Dozens of local businesses are participating in the event, which kicks off with a sign-up Sunday at Hampton Coffee Company’s Experience Store in Southampton. People who sign up will receive a gift bag (for the first 50) and a program outlining the variety of things they can do during the week.

Participants can pay $25 for three vouchers or $35 for seven. The vouchers are good for classes throughout the East End at a variety of studios, gyms and fitness centers.
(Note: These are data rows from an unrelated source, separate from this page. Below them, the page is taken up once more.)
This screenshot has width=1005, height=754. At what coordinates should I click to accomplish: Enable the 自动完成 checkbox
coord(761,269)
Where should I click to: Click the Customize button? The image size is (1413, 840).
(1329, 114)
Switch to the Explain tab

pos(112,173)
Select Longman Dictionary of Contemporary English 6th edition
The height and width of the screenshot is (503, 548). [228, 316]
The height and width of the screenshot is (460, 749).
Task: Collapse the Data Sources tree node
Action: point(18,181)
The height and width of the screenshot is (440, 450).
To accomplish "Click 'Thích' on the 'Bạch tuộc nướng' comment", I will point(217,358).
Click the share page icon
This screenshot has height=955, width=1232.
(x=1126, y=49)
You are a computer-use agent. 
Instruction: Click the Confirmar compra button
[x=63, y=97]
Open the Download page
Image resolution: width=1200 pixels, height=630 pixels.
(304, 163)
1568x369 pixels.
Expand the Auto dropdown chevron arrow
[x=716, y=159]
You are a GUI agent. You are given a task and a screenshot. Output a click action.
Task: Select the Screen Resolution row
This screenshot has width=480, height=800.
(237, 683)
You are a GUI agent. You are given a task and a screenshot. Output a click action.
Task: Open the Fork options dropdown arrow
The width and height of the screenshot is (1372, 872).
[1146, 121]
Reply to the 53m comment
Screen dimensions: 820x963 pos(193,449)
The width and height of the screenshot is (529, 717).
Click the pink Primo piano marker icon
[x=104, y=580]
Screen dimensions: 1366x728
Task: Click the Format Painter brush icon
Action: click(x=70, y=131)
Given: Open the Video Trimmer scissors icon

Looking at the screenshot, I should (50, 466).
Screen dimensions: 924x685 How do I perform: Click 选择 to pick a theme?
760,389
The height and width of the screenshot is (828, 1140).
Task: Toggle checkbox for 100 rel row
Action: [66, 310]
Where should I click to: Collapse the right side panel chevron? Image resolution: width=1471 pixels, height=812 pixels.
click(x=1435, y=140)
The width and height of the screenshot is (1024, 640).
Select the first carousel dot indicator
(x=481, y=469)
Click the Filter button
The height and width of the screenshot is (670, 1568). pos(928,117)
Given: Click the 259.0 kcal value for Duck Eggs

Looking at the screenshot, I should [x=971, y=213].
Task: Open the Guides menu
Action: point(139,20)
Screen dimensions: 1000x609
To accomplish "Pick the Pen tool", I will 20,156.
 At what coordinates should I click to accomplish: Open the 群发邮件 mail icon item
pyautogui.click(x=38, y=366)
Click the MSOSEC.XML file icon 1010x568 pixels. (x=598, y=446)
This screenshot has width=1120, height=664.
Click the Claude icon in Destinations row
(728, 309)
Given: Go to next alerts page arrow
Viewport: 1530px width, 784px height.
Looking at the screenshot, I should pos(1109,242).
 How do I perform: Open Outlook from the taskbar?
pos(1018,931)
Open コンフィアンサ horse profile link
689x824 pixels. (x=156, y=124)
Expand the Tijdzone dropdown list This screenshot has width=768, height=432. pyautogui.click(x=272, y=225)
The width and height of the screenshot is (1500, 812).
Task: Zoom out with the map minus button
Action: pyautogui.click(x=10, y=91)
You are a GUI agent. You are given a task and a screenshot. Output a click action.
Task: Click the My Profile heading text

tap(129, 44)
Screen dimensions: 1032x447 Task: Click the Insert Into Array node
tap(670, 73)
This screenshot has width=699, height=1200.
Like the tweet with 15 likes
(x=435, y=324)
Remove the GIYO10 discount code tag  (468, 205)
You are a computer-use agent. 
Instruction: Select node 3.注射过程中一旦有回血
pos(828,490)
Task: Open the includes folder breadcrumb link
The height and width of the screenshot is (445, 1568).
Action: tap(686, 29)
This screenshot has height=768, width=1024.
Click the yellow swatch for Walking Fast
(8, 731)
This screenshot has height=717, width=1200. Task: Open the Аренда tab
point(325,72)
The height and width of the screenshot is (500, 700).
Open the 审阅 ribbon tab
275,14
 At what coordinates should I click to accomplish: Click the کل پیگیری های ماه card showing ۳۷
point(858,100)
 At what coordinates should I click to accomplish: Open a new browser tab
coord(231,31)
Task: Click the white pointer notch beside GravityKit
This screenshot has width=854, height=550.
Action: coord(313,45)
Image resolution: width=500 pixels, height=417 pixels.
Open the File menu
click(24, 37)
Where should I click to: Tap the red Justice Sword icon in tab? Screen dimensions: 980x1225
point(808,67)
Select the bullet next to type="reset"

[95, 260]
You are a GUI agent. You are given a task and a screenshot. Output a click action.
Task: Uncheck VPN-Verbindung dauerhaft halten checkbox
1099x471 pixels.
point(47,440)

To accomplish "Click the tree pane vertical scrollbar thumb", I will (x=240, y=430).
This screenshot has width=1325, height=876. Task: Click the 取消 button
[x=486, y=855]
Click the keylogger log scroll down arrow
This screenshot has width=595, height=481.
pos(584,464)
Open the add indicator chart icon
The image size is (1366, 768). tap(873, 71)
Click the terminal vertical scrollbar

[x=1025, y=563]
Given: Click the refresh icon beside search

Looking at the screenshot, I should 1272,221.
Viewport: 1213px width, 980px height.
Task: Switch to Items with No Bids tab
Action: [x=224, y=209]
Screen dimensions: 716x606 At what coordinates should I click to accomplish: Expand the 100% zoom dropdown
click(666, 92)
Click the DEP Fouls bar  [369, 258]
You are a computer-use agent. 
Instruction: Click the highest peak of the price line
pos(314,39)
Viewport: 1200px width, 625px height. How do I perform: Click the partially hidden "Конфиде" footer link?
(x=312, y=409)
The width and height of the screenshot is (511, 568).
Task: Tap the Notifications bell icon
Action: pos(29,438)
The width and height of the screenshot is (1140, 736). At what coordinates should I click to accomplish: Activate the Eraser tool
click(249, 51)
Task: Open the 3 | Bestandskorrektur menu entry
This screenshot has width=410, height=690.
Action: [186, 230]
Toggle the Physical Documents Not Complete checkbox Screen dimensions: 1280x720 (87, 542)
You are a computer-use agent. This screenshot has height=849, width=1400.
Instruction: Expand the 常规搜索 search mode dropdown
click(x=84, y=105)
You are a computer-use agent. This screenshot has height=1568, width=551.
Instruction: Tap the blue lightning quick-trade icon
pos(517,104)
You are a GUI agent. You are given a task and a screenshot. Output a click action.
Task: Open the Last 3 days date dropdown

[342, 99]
From Pilates to CrossFit, there is something for everyone. Men and women, children and seniors, fitness experts or beginners can all find a suitable class, attend a relevant lecture or at the very least, enjoy the pizza party at the week’s end.

“It’s for people that want to try new classes but are hesitant to go in there,” said Sabatino. “They can go with friends, feel more comfortable. People don’t want to spend $40 [on a fitness class]…this allows them to try it for $5.”

Eighteen local fitness centers from Montauk to Hampton Bays are participating, including five yoga studios, Studio 89 in Sag Harbor, Exceed in East Hampton, BodyTech and the Ed & Phyllis Davis Wellness Institute at Southampton Hospital, to name a few.

Hamptons Wellness Week takes ‘health’ a few steps further than working out; it incorporates lectures from life coaches and other wellness experts, as well as fun promotions like facials from White’s Pharmacy in East Hampton and consultations with local nutritionist Tapp Francke.

“By healthy,” said Sabatino, “I really mean balanced. So a good life, not very strict, having fun and taking advantage of the awesome activities and events and parties and everything going on in the community and kind of intertwining it into a balanced, good life.”

Each night, a different local expert will lecture on a topic of their choice, ranging from stress management to life coaching.

“Basically,” said Sabatino, “it’s what experts would like to communicate to the community. They’re all doing it for free and they’re all really excited about it.”

Hamptons Wellness Week co-founder Kiley Sabatino.

Hamptons Wellness Week co-founder Kiley Sabatino. (Jenna Raynell photo).

Gavalas, who has five children ranging in age from seven to 15, will present “Rebalance your Family in 2014” on Tuesday.

The wrap-up party Friday is at Fresh Hamptons, where kids and families can make pizzas with chef Todd Jacobs and cloth wings with Gavalas, as part of the Wing It Project. Cocktails and food tastings follow.

In addition to empowering locals to get healthy, Hamptons Wellness Week aims to give energy to local businesses that are slower this time of year.

“The whole point,” said Sabatino, “is to celebrate health and wellness in this community, to make it available to people who are here all year round.”

“It’s about making really good change — and realistic change — that will guide them throughout the year,” added Gavalas.